● **GIVEN TASK 1**: Please list every legal instrument that the press freedom text below names as protecting freedom of the press or of the media.

--- GIVEN TEXT ---

The Alarming Situation of Press Freedom in Europe

The Regent’s Report 2014, 25/11/2014

A free, diverse and responsible press is a core element of any functioning democracy. The ‘fourth estate’ is in fact a bulwark of the rule of law and a key source of information necessary for citizens’ effective participation in a democratic society. The press also sustains democracy by bringing to light human rights violations, such as torture, discrimination, corruption or the misuse of power. Truth-telling is often the first essential step to redressing human rights violations and holding governments accountable.

This is why press freedom is protected by both national and international law, in particular the Universal Declaration of Human Rights, the International Covenant on Civil and Political Rights and the European Convention on Human Rights (ECHR). In more recent times, the Charter of Fundamental Rights of the European Union (EU) further established the duty of EU institutions to protect media freedom and pluralism.

It is particularly within the 47-member Council of Europe that legal norms governing freedom of the press have been elaborated in the ‘hard law’ of the jurisprudence of the European Court of Human Rights, and also in the ‘soft law’ of political recommendations and resolutions. The existing standards put both negative and positive obligations on countries, which means that they have to refrain from unduly interfering with journalists’ work while also ensuring pluralism and media diversity. These rights go hand in hand with responsibilities. Irresponsible media coverage or journalists’ unethical or illegal behaviour can seriously harm the profession’s credibility and undermine its ability to serve the common good.

This may sound obvious, but translating principles into reality remains problematic. Press freedom across the world has been deteriorating in recent years, with a clear acceleration over the last 12 months during which hundreds of journalists, photographers and camera operators have been killed, injured, kidnapped, threatened or sued.

--- DATA FOR THE TASK ---

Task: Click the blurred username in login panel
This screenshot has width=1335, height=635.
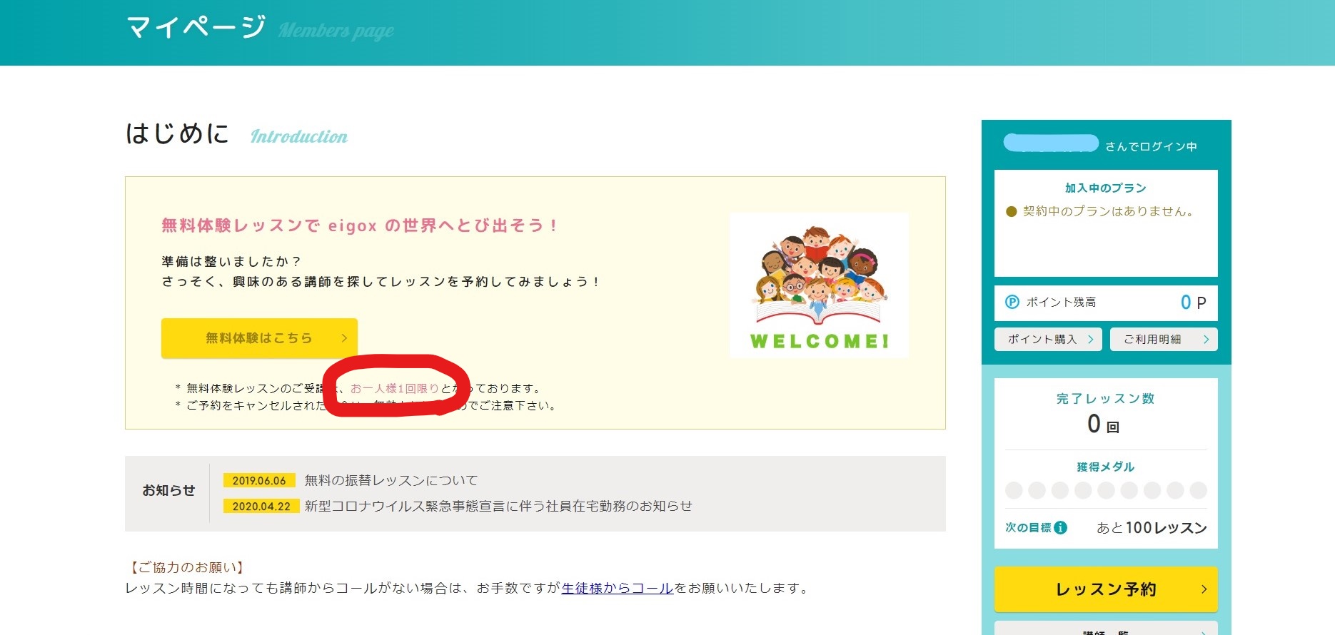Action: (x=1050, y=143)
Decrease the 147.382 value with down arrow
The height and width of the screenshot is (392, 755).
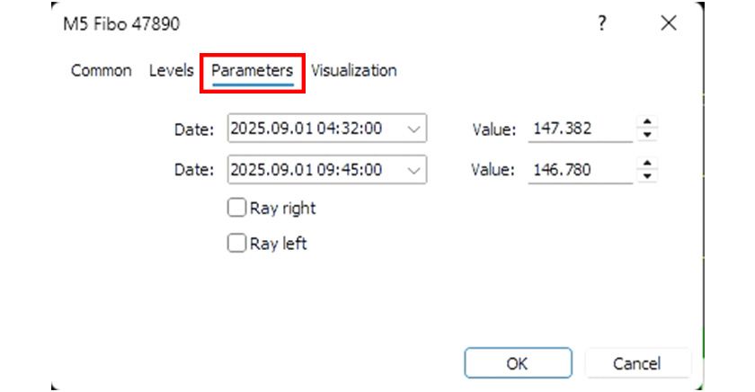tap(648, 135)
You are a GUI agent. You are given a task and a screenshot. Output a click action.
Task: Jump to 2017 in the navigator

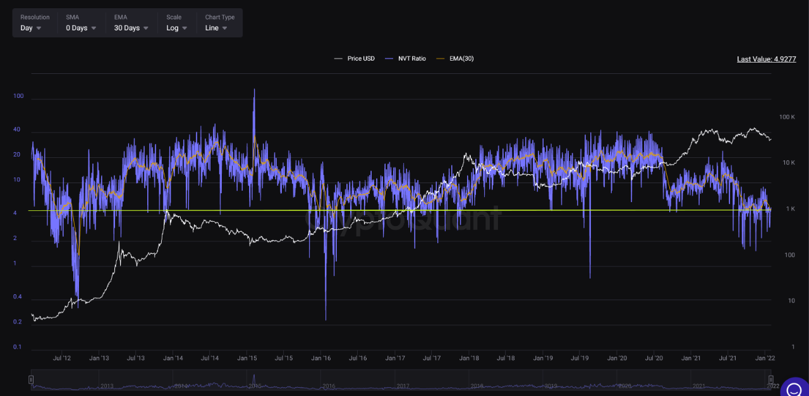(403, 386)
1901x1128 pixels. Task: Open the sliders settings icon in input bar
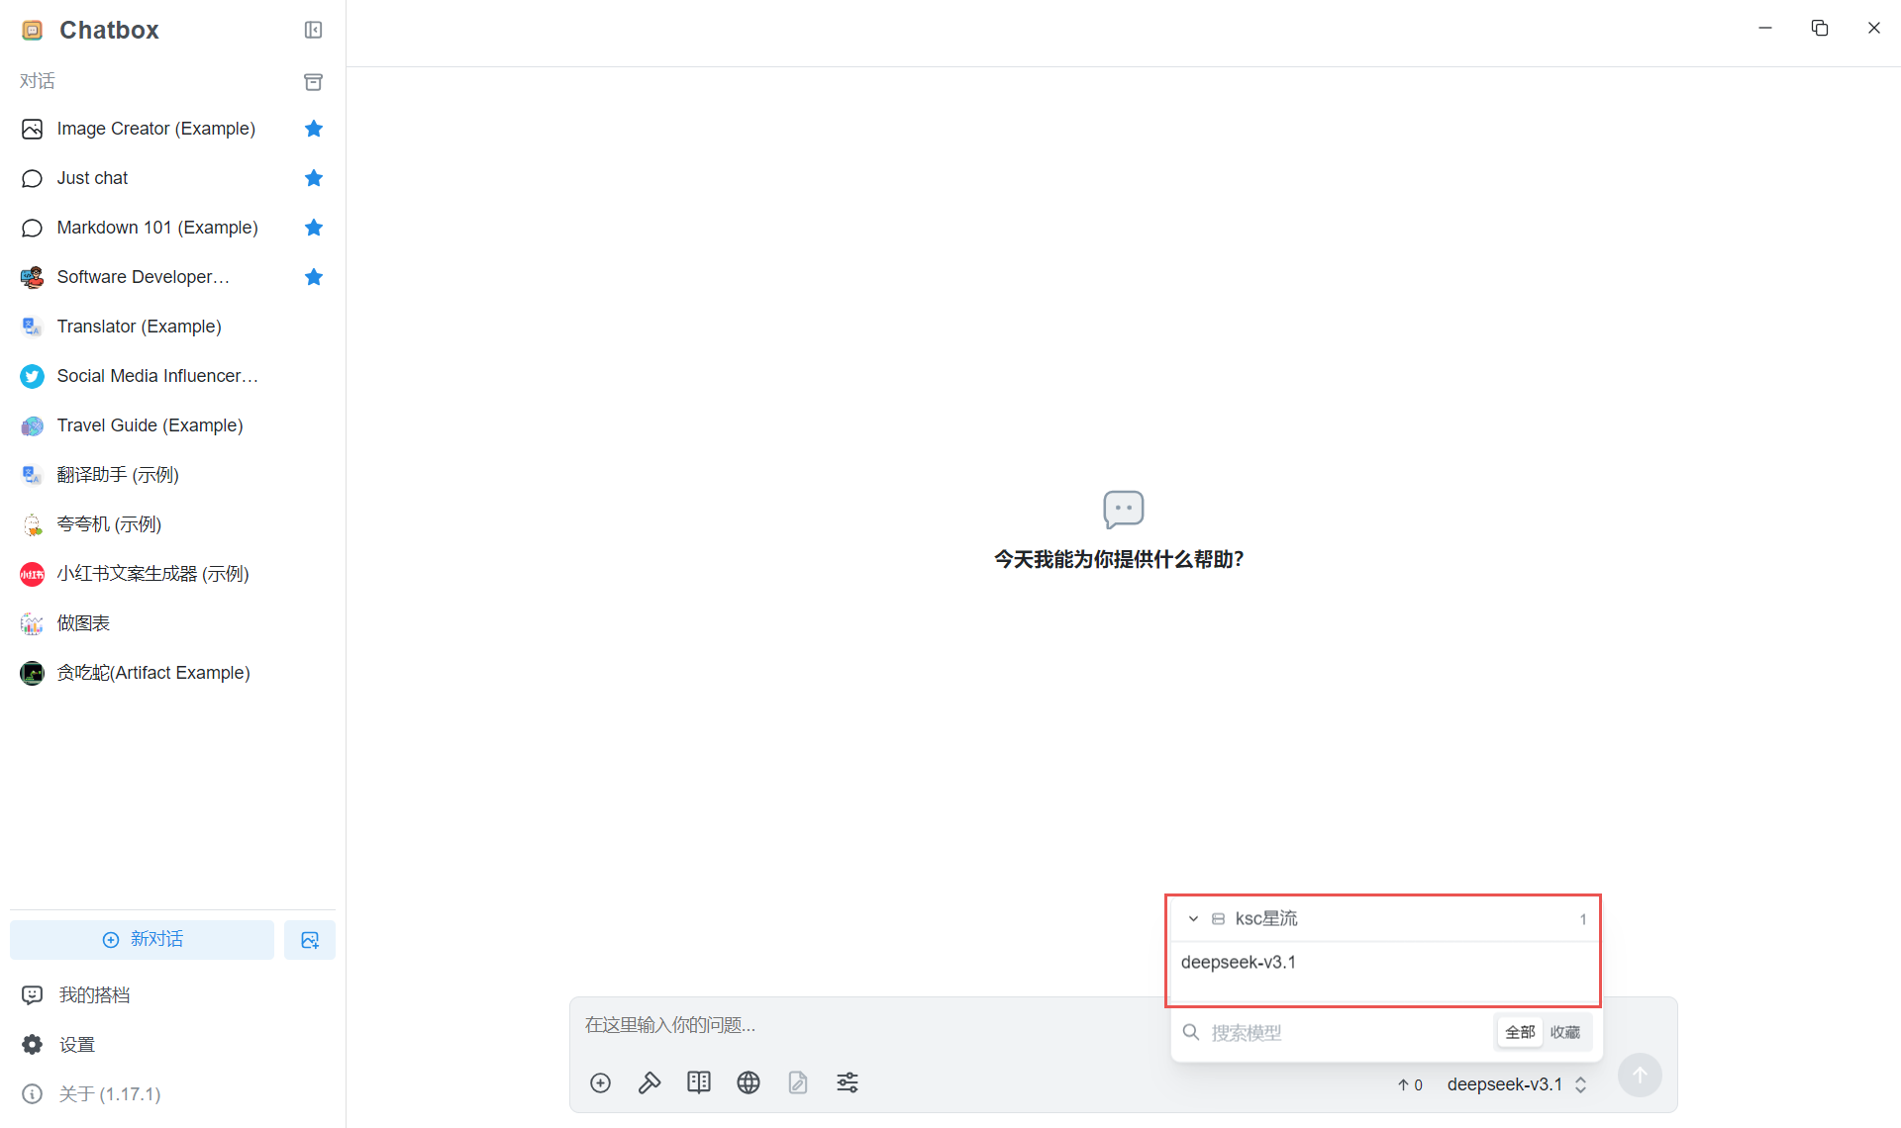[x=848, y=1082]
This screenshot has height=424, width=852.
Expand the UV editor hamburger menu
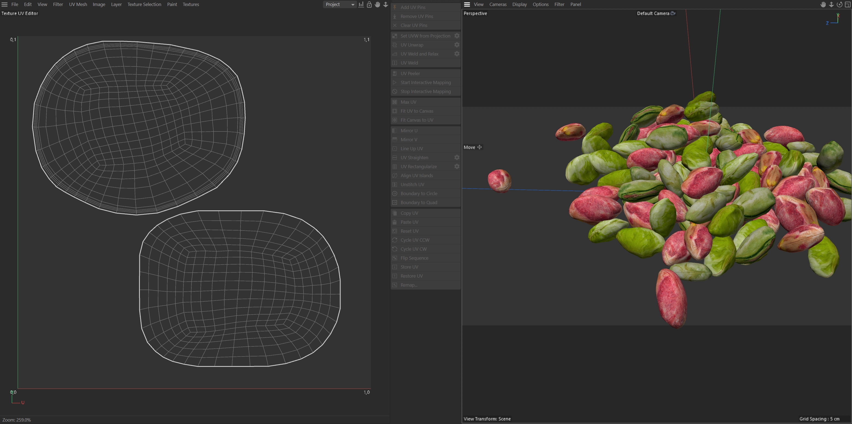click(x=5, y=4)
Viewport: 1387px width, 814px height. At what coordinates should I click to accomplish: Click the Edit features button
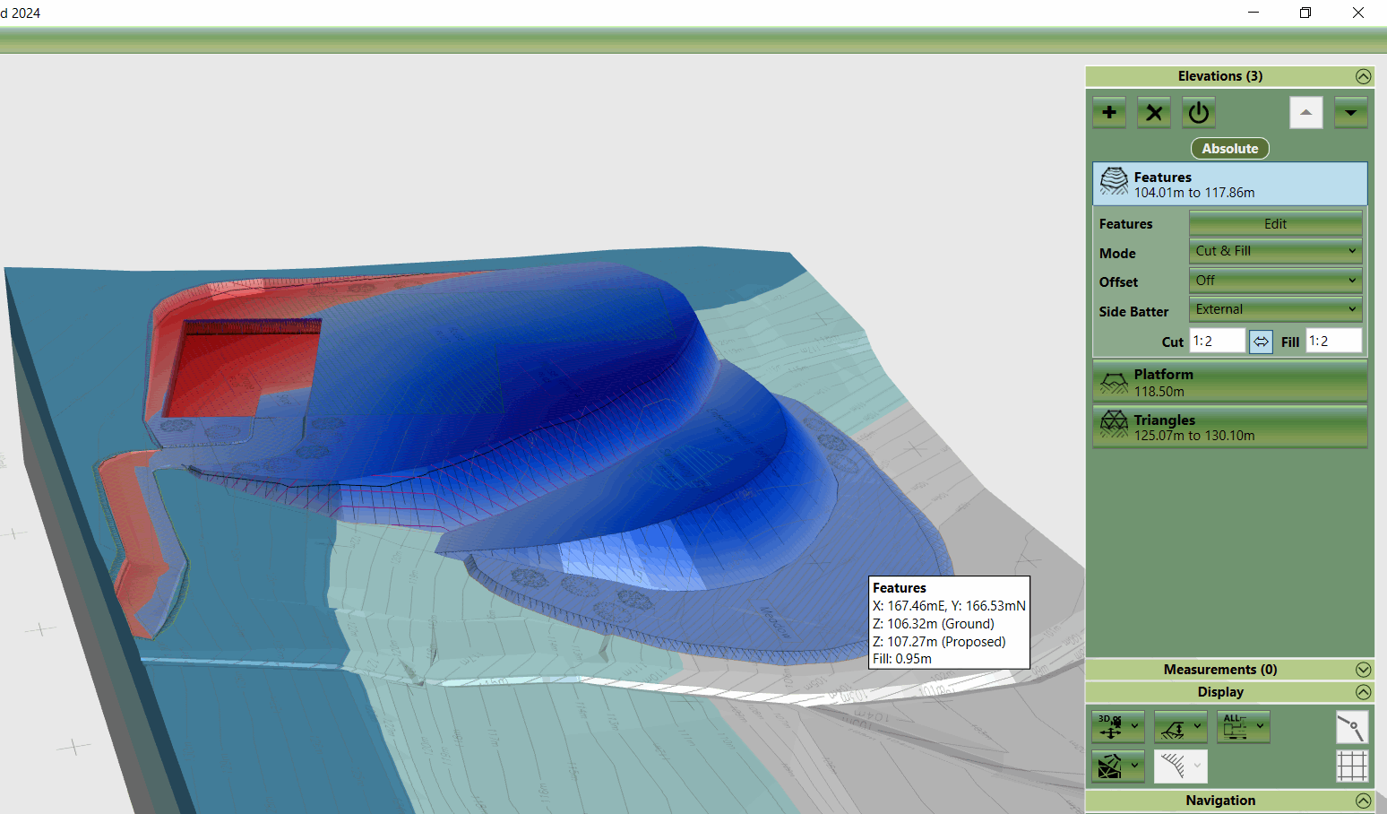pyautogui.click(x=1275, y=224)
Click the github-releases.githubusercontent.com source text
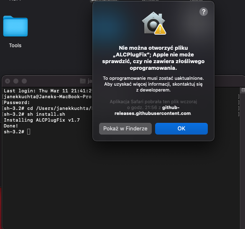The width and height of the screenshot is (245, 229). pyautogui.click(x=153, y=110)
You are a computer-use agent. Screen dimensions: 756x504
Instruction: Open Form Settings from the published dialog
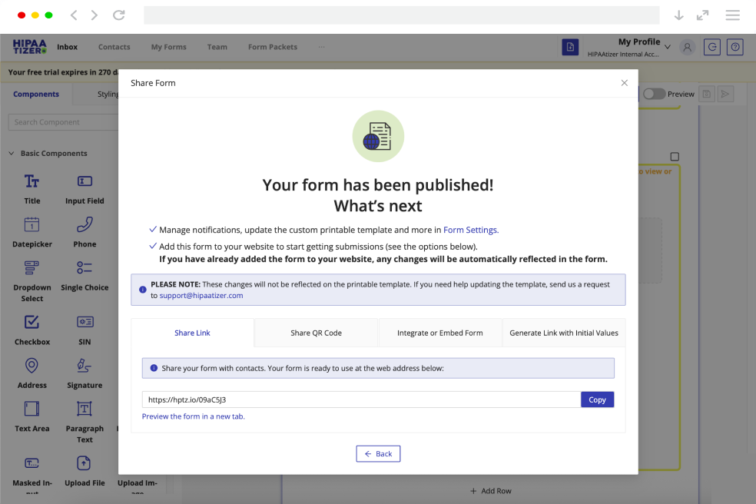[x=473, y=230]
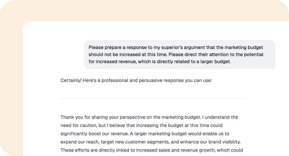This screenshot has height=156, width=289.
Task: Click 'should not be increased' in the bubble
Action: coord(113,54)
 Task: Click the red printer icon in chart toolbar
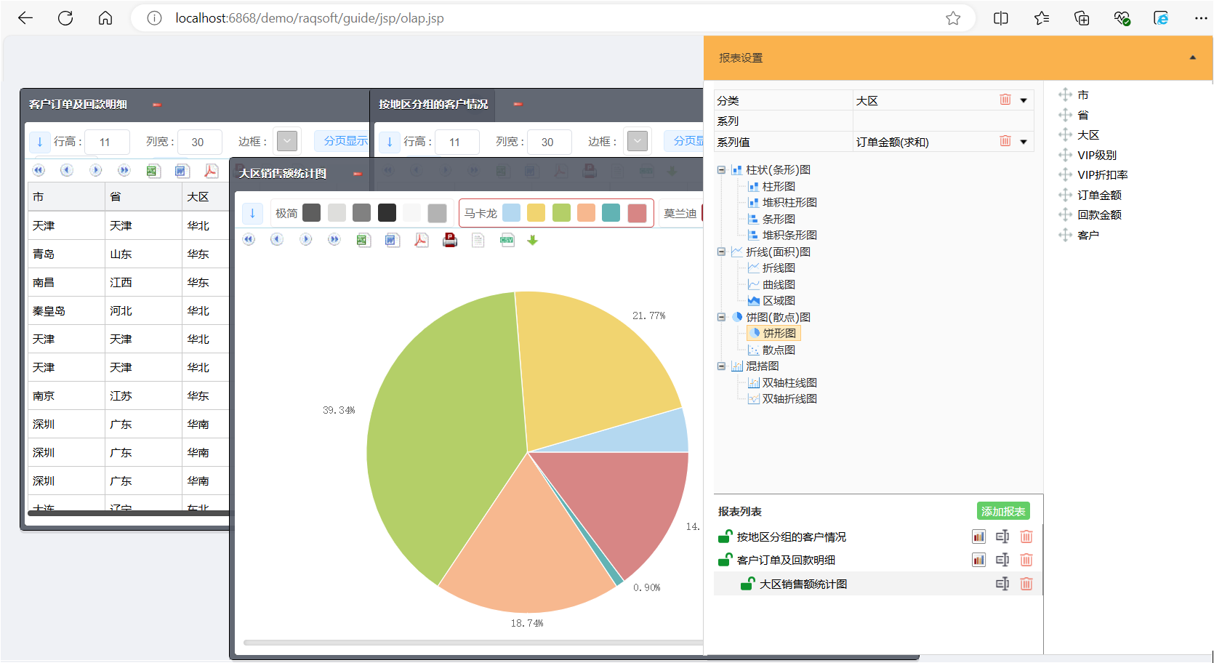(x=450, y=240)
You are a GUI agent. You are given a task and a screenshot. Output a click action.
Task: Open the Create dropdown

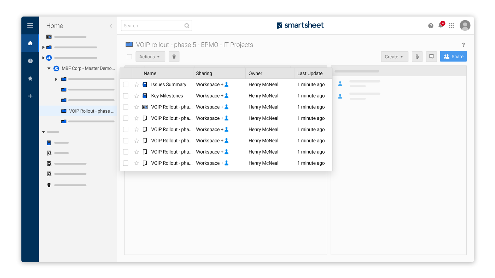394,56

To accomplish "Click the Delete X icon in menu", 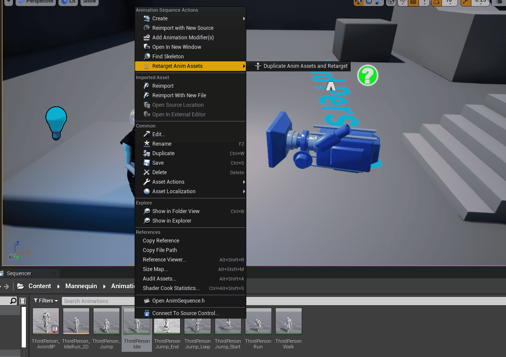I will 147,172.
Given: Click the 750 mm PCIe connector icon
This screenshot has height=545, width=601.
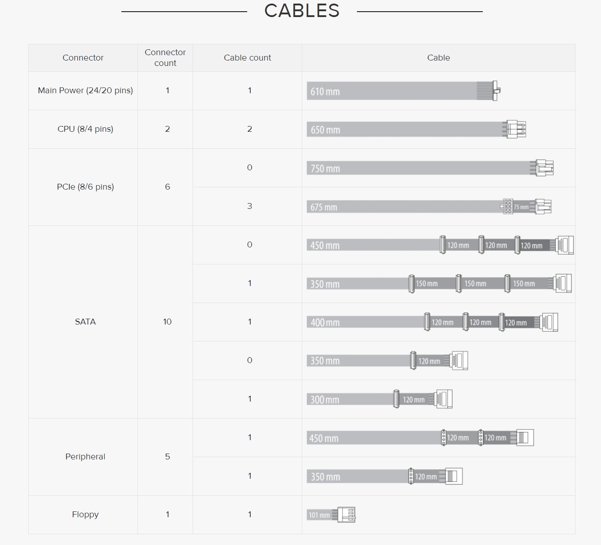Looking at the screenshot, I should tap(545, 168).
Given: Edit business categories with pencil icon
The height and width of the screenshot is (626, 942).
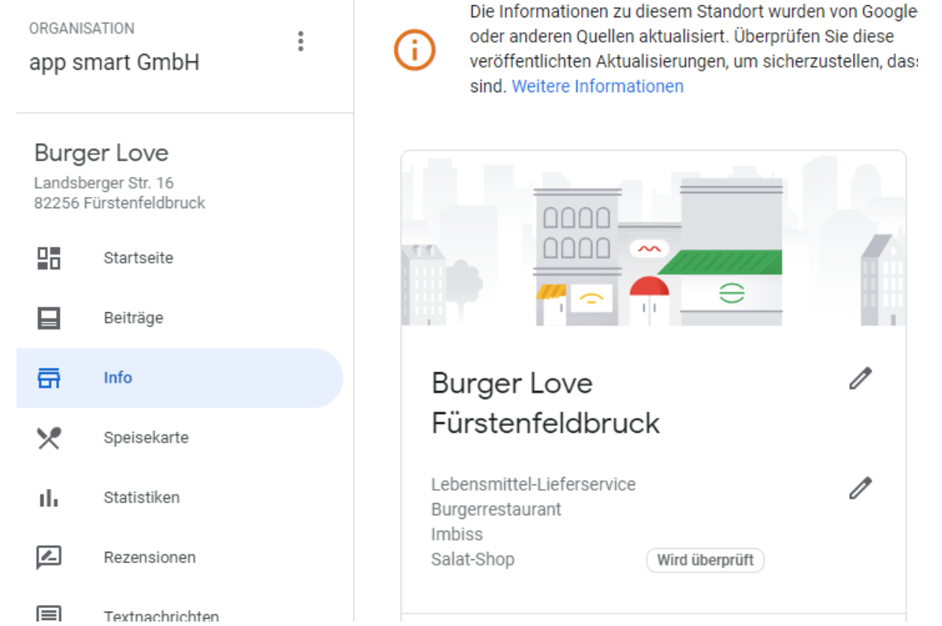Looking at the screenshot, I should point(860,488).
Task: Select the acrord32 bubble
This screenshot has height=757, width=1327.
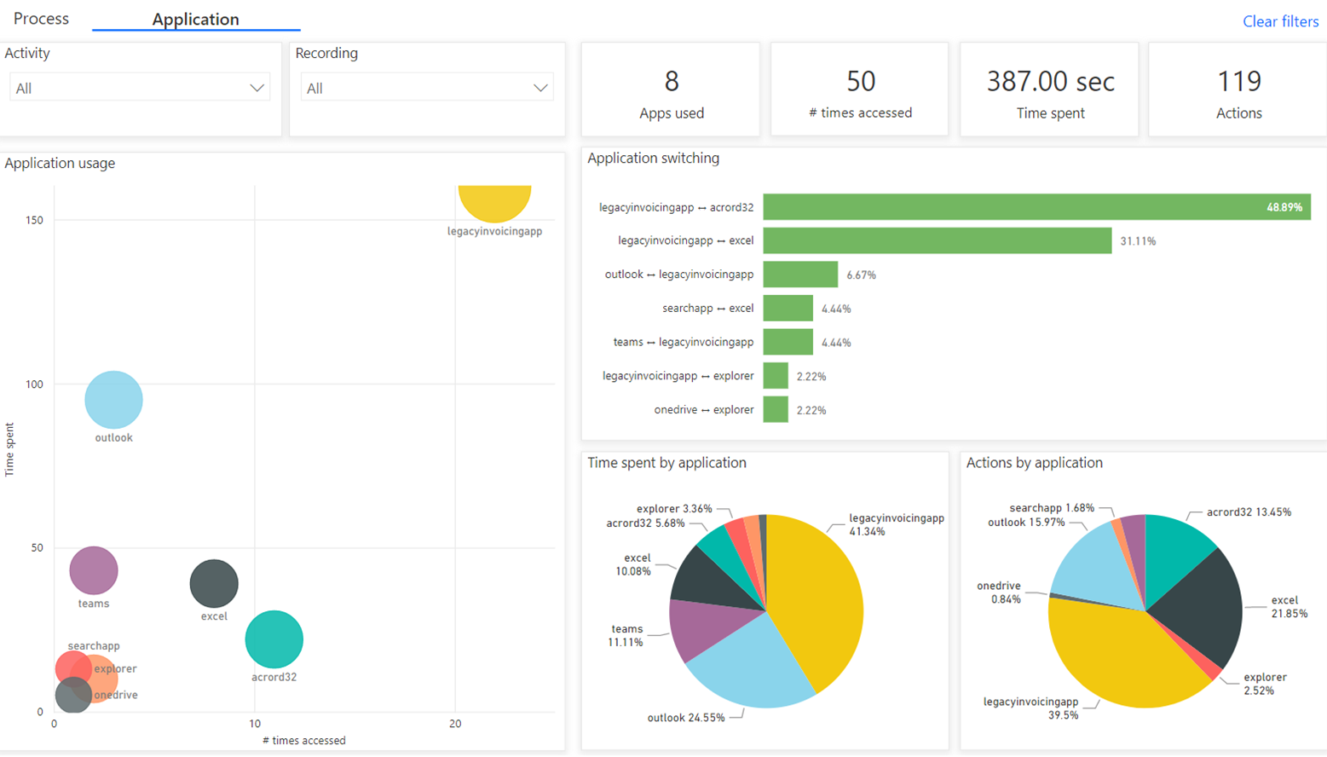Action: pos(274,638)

---

● **GIVEN TASK 2**: Retype the records above from the line with "1901x1128 pixels. Task: Open" up to and including the line with "click(x=5, y=4)". Leave the pictures out.

● **FULL RESPONSE 1**:
- Universal Declaration of Human Rights
- International Covenant on Civil and Political Rights
- European Convention on Human Rights (ECHR)
- Charter of Fundamental Rights of the European Union

● **FULL RESPONSE 2**:
1901x1128 pixels. Task: Open the sliders settings icon in input bar
[x=848, y=1082]
This screenshot has height=424, width=852.
Expand the UV editor hamburger menu
click(x=5, y=4)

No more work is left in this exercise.